:: TASK ITEM ::
From the entries that follow, pick out all lines holding "Given".

:: EXERCISE MATERIALS ::
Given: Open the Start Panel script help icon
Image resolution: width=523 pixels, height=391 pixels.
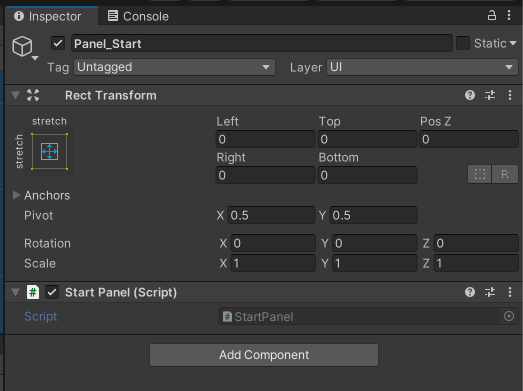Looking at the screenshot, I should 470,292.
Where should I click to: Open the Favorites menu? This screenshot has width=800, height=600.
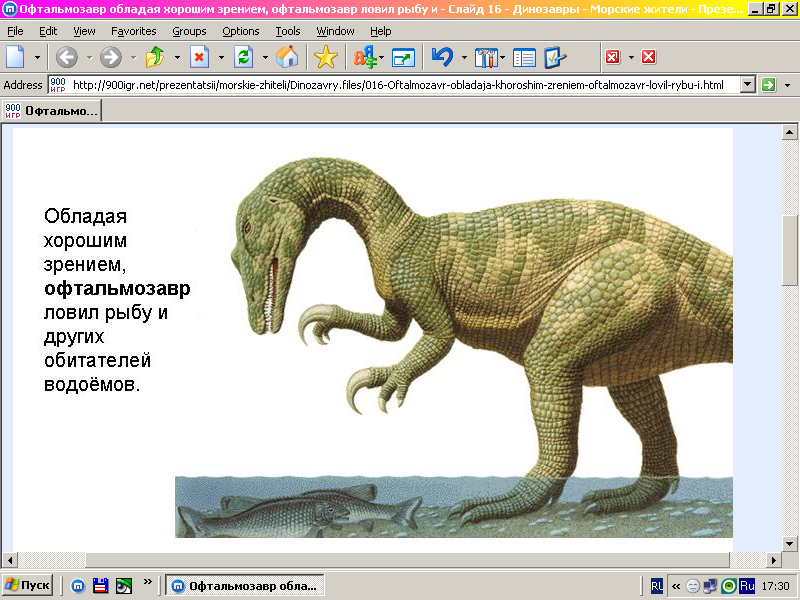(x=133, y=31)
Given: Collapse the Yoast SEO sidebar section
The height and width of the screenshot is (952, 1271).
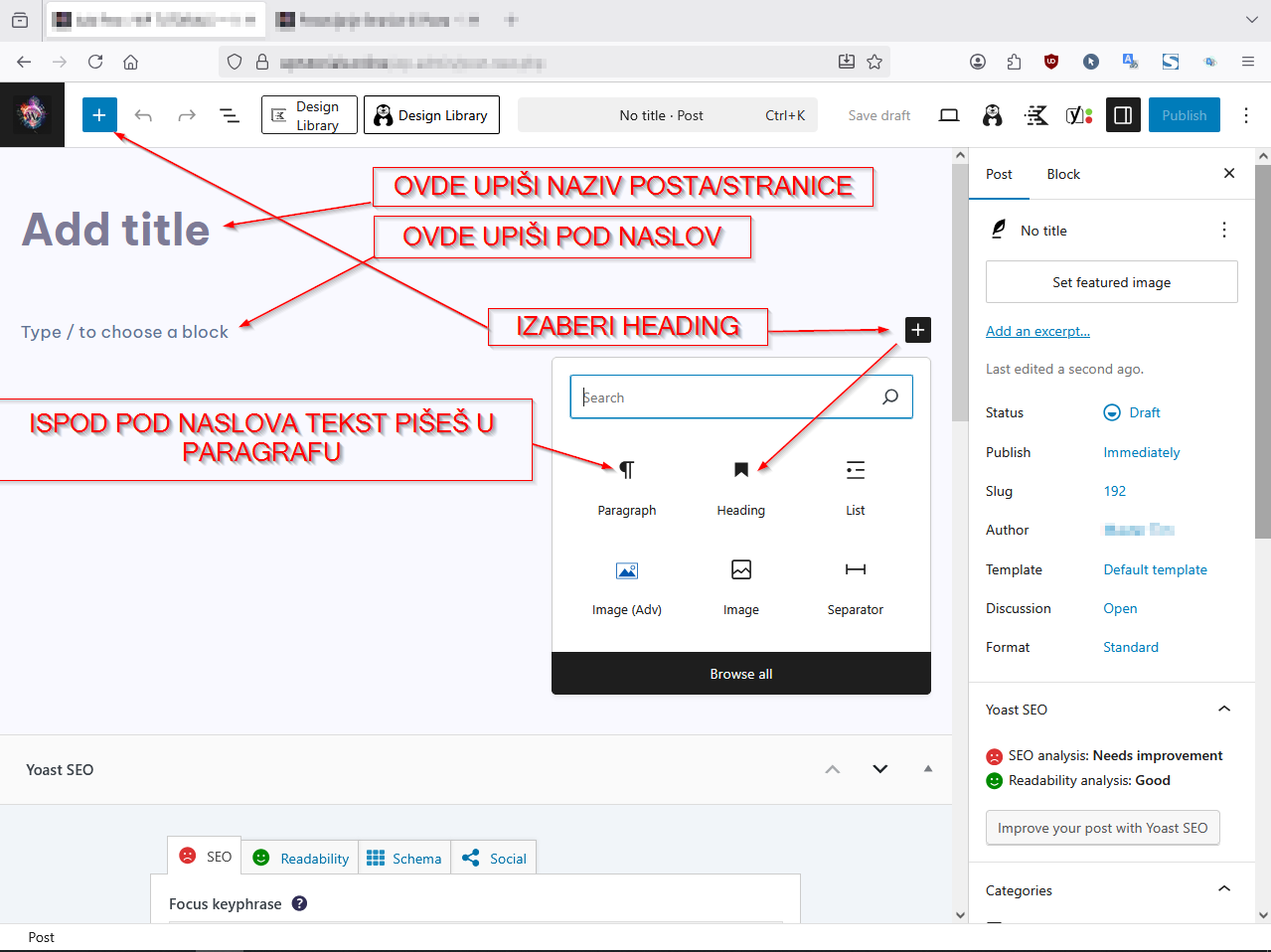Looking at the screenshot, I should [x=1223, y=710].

:: SOLVED PROBLEM ::
Given: Open the Start Panel script help icon
Given: Collapse the Yoast SEO sidebar section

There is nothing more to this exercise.